Cumhurbaşkanı Yardımcısı Fuat Yılmaz, anti-semitizm ile ilgili yürüttüğü değerlendirmelerde dikkat çekici açıklamalarda bulundu. Yılmaz, anti-semitizmin köklerinin Avrupa'da bulunduğunu ve bu konuda yapılacak araştırmaların önemine dikkat çekerek, dünya genelinde bu nefret söyleminin nasıl oluştuğunu sorguladı. Yılmaz, bu söylemlerin uluslararası boyutlardaki etkilerinin ve sonuçlarının da gözden geçirilmesi gerektiğini ifade etti. Özellikle Avrupa'nın tarihsel geçmişinin, anti-semitik yaklaşımların kökenlerini anlamada kritik bir öneme sahip olduğunu belirtti.
Yüzyıllar boyunca, Avrupa'da çeşitli din ve etnik gruplara yönelen düşmanlıklar, anti-semitizmin de şekillenmesinde etkili olmuştur. Orta Çağ'dan itibaren uygulanan çeşitli ayrımcı politikalar, Yahudilere karşı yoğun bir nefretin beslenmesine zemin hazırladı. Yılmaz, “Bugün hala Avrupa'daki birçok ülke, geçmişte yaşanan bu trajedilerin bedelini ödüyor” diyerek, tarihteki önemli olaylara atıfta bulundu. Holokost'un Avrupa'daki en karanlık dönemlerden biri olduğunu hatırlatan Yılmaz, bu dönemde yaşananların sadece geçmişte kalmadığını, günümüzde de benzer duyguların yeniden canlandığını kaydetti.
Günümüzde anti-semitizmin yeniden yükselmesi, sadece Avrupa'nın değil, tüm dünyanın dikkatini çeken bir konu haline gelmiştir. Yılmaz, “Bu sorun, sadece bazı Avrupa ülkeleriyle sınırlı değil. Anti-semitizmin izlerinin Amerika'dan Asya'ya kadar uzandığı bir gerçek" dedi. Almanya, Fransa gibi ülkelerde artan anti-semitik eylemler, sosyal medyada yayılan nefret söylemleriyle daha da derinleşiyor.

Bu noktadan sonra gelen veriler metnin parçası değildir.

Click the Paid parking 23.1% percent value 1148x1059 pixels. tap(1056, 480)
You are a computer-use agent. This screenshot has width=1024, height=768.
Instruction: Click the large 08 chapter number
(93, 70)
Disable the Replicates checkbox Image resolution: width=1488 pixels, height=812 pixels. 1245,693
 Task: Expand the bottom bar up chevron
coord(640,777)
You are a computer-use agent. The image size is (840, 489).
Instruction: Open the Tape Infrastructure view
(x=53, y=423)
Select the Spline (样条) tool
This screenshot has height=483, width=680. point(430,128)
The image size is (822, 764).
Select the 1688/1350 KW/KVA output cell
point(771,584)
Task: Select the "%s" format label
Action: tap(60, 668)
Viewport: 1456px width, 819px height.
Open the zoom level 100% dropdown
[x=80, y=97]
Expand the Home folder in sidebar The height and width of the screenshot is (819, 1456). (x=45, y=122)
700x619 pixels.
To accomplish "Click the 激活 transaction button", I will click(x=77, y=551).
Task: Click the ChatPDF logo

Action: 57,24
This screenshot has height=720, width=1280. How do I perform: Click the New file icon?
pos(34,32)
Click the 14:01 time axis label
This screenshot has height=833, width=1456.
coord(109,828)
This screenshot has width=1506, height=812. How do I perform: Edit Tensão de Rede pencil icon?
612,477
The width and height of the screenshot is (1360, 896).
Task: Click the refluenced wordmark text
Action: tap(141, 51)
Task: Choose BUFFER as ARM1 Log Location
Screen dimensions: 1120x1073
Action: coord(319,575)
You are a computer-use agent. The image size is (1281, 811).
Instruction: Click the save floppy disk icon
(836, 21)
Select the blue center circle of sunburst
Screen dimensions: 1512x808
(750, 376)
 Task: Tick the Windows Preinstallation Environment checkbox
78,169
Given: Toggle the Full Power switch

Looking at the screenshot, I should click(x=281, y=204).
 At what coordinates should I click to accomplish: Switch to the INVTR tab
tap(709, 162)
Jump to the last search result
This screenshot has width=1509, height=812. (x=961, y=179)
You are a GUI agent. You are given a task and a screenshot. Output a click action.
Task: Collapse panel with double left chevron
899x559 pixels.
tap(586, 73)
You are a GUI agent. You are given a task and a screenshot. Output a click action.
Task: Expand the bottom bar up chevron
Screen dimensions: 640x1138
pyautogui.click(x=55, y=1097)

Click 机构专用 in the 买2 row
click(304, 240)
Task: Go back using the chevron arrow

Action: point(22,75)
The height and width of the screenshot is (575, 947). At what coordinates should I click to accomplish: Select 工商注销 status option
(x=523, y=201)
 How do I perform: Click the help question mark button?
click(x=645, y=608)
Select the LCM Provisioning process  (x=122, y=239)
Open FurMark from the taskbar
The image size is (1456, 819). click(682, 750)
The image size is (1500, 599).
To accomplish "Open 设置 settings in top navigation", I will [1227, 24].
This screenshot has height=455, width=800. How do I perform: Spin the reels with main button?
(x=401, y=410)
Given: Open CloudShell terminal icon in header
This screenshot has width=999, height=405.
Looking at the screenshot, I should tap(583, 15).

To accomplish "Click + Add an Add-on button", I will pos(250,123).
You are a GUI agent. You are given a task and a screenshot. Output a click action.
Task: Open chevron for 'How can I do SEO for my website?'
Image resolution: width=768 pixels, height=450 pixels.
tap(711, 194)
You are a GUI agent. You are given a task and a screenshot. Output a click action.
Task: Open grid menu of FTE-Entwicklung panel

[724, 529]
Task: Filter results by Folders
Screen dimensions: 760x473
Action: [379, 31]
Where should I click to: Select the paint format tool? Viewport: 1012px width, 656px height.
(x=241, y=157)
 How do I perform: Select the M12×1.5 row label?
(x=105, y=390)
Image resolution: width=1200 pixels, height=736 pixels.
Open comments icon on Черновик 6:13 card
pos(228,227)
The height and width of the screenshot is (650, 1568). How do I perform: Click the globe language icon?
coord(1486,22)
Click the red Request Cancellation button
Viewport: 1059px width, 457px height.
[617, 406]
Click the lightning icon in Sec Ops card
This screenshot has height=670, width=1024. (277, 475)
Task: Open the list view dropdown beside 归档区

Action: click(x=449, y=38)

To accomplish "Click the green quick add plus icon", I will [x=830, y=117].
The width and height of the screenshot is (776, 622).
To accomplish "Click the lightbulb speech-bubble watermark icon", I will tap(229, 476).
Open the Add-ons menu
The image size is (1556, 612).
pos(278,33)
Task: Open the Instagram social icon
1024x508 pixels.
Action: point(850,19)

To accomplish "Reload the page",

Yılmaz, bu bağlamda Avrupa'nın etkilerini incelediğini ve neler yapılabileceğini tartıştığını belirtti. “Anti-semitizmi sorgulamak istiyorsak, Avrupa'nın geçmişine dönmek zorundayız” diyen Yılmaz, bu sorunla mücadelede tarihi olayların ders çıkarılması gerektiğini vurguladı.
Birçok Avrupa ülkesindeki devlet yetkilileri, karşıt görüşlü sosyal gruplar ve aşırı sağcı partilerin artan popülaritesinin anti-semitizm üzerindeki etkilerini gün geçtikçe daha iyi anlamaya başladılar. Yılmaz, “Bu durumu göz ardı edemeyiz. Avrupa'da ve diğer bölgelerdeki yükseliş, sadece siyasi bir problem değil, aynı zamanda insani bir meseledir" diye ekledi. Nefret söylemleri karşısında toplumların ortak bir tavır alması, siyasi liderlerin de bu sorunu ciddiye alması gerektiğini belirten Yılmaz, “Toplumlar, bu durumu reddettiği sürece, anti-semitizm gibi sorunların üstesinden gelemeyecekler" dedi.
Sonuç olarak, Cumhurbaşkanı Yardımcısı Fuat Yılmaz, anti-semitizmin sadece bir yanılgı değil, derin köklere sahip bir sorun olduğunu ortaya koyarken, Avrupa'nın tarihsel bağlamının bu mücadelede ne denli önemli olduğunu vurguladı. Yılmaz, Türkiye'nin anti-semitizmle mücadelesinde diğer ülkelerle iş birliği yapması gerektiğini belirtirken, bu sorunun çözümü için ortak politikaların oluşturulması çağrısında bulundu. “Herkesin bu konuda üzerine düşeni yapması şart. Aksi halde geçmişteki hatalarımızı tekrarlamış olacağız" diyerek mesajını net bir şekilde iletti.